Text shown
The standard way to visualize $\epsilon_0$ is by the Hydra game. Here the elements of $\epsilon_0$ are visualized as isomorphism classes of rooted finite trees. The inequality can be described by the "cutting off heads" rule: The tree $T_1$ is greater than $T_2$ is there is a series of head cuttings which reduces $T_1$ to $T_2$. Writing out the inequality relationship between trees directly is a pain, see my blogpost. If you turn those nested sets into trees in the obvious way, you get the Hydra game.

I am told that most people do not find it intuitive that the Hydra game ends. I find that, once I've played a few rounds (try this applet) I find it "obvious", although writing down an actual proof is still painful.

As far as an actual proof, you should directly show the following: Let $X$ be a totally ordered set. Let $\omega^X$ be the set of functions $X \to \omega$ which are $0$ for almost all $x \in X$, ordered lexicographically. Then $\omega^X$ is well ordered. (UPDATE: There are errors in this paragraph, see David Milovich's comment below.)

So every tower of $\omega$'s is well ordered and, $\epsilon_0$, being the union of all such towers, is also well-ordered.

By the way, you don't ask this, but you might be curious what happens when you try to write out this proof within PA. Recall that PA can't directly talk about subsets of $\omega$. The statement that $\omega$ is well-ordered is encoded as an axiom schema. Let $\phi(x, y_1, y_2, \ldots, y_N)$ be any statement with variables $x$ and $y_i$ running through $\omega$. Then PA has the following axiom: $$\forall y_1, y_2, \ldots, y_n \in \omega: \left( \exists x \in \omega : \phi(x, y_{\bullet}) \implies \exists x' \in \omega : \left( \phi(x', y_{\bullet}) \wedge \forall x \in \omega \left( \phi(x, y_{\bullet}) \implies x \geq x' \right) \right) \right).$$ Please read this axiom until you understand that, in English, it says "For all $y$'s, if there is some $x$ obeying $\phi$, then there is a least $x$ obeying $\phi$."

Pointing records for screenshots and pages:
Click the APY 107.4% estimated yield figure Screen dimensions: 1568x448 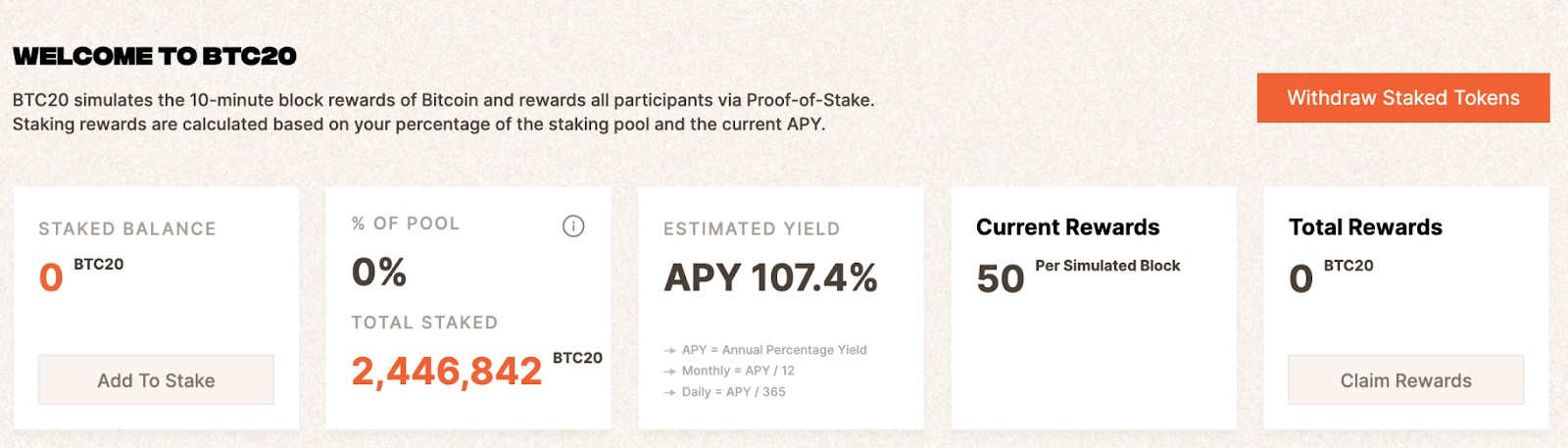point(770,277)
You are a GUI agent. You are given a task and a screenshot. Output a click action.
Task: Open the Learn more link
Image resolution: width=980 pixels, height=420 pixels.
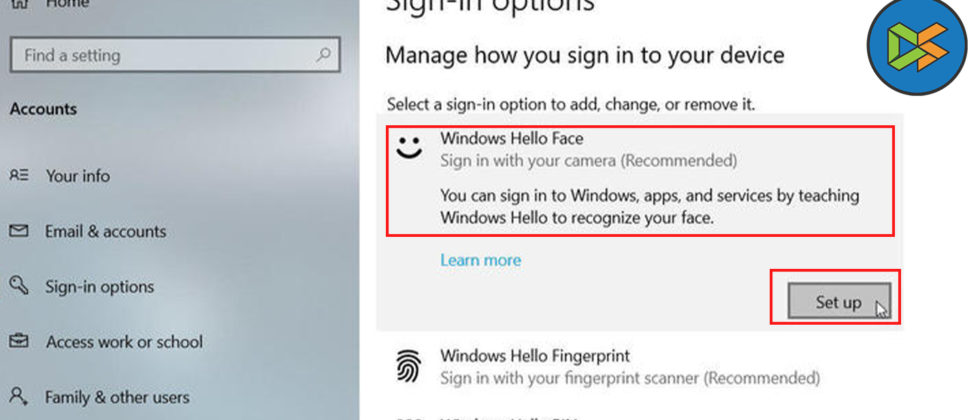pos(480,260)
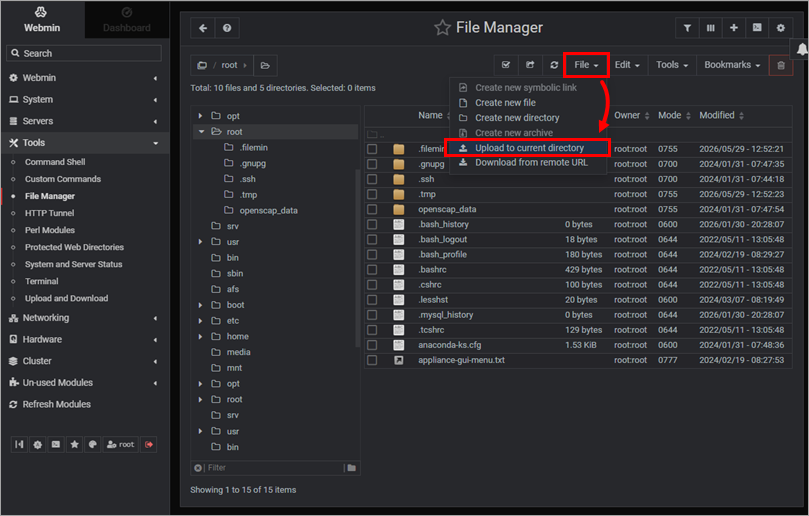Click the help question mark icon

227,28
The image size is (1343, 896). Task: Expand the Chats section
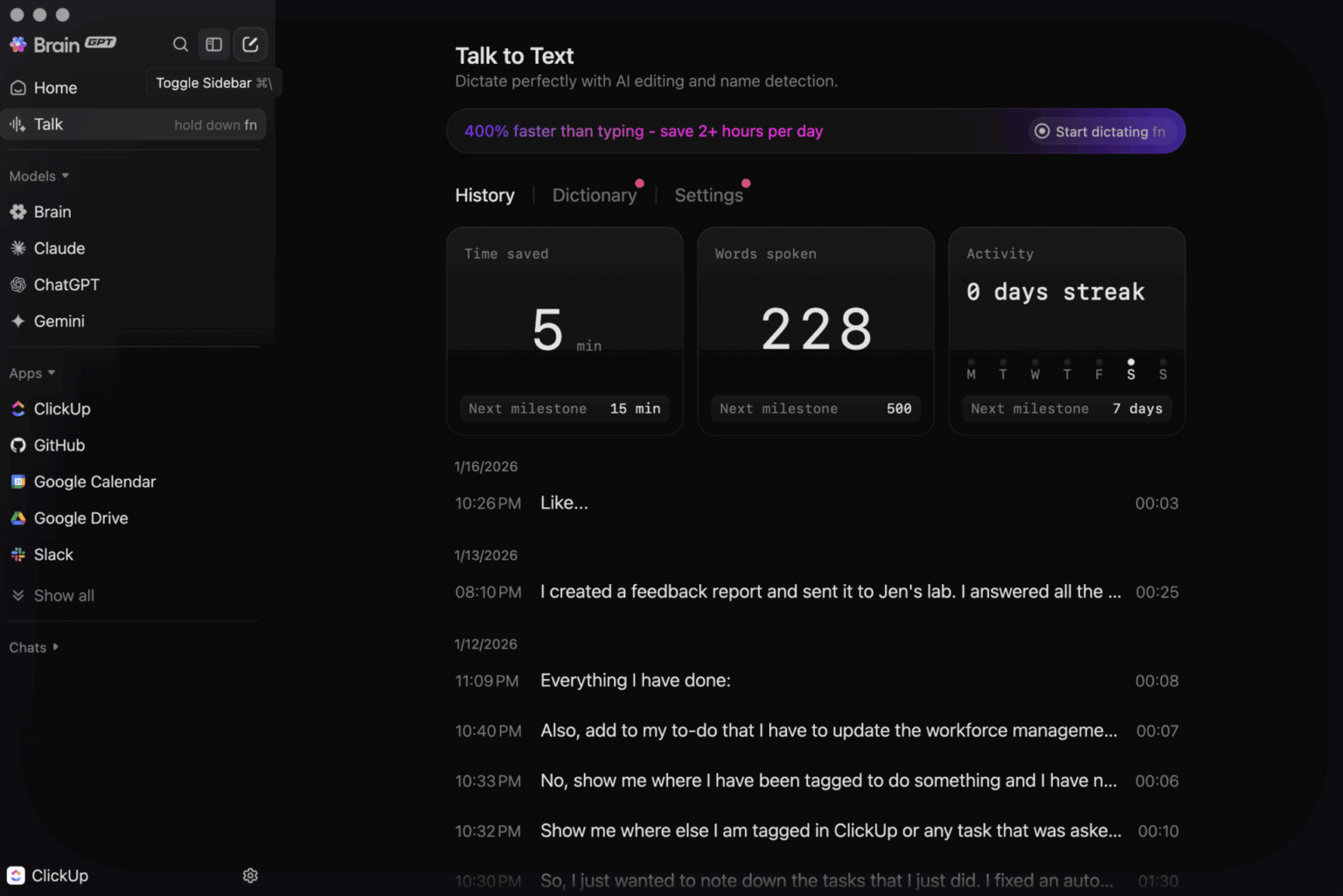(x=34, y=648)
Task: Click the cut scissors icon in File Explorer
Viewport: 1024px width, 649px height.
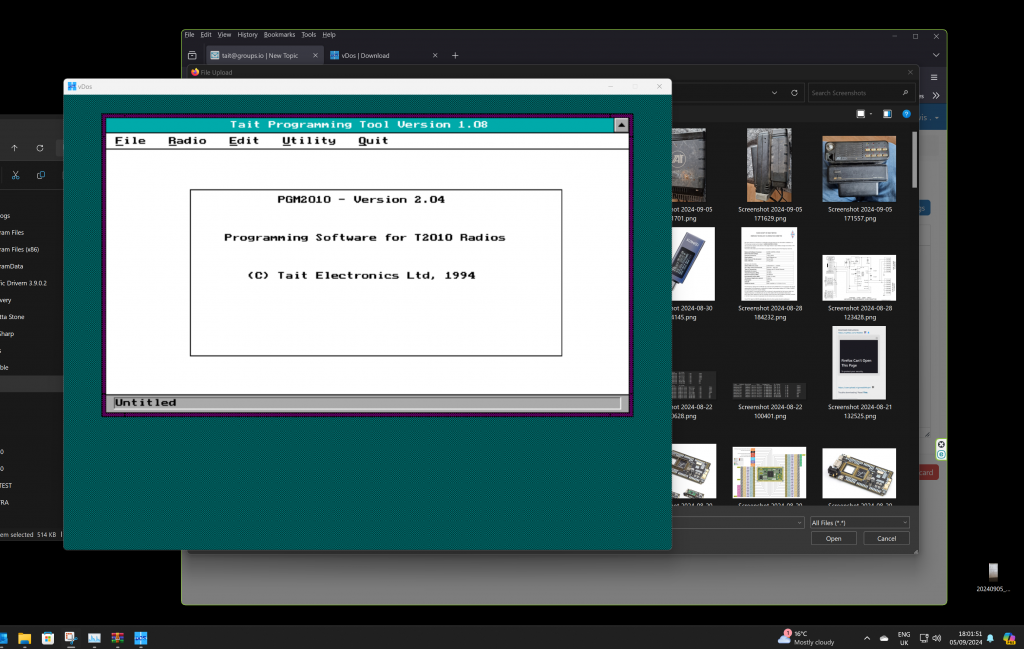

Things to do
1 - According to the passage about the Hydra game, how are the elements of epsilon-zero visualized?
2 - Write the next part of the passage about the Hydra game, starting after its final sentence.

Expected outputs
1 - As isomorphism classes of rooted finite trees.

2 -
Let's call this axiom $W(\phi, \omega)$. We'll use similar notation with $\omega$ replaced by other sets. Here is a challenging and important exercise: Let $X$ be an ordered set. Let $\phi$ be a statement about $\omega^X$, which may have other variables $y_i$ in it. Construct a specific statement $\sigma(\phi)$ about $X$, with other variables $z_i$ running through $X$, such that $$W(\sigma(\phi), X) \implies W(\phi, \omega^X) \quad (*).$$

For every specific $\phi$, the statement $(*)$ can be proved in PA. Since $W(\psi, \omega)$ is a axiom of PA for every $\psi$, we can prove $W(\phi, \omega^{\omega^{\ldots^{\omega}}})$ in PA for any $\phi$ and any specific height of tower.

But, in order to show that $\epsilon_0$ is well-ordered, we need to show that $W(\phi, \omega^{\omega^{\ldots^{\omega}}})$ simultaneously for every height of tower. Tracing through the arguments here, you would need to know $W(\phi, \omega)$, $W(\sigma(\phi), \omega)$, $W(\sigma(\sigma(\phi)), \omega)$, $W(\sigma^3(\phi), \omega)$ and so forth. As a human mathematician, that probably doesn't bother you at all. But, in the formal system PA, any proof can only use finitely many axioms. So there is no way to write a proof which uses all of the axioms $W(\sigma^k(\phi), X)$, for all $k$.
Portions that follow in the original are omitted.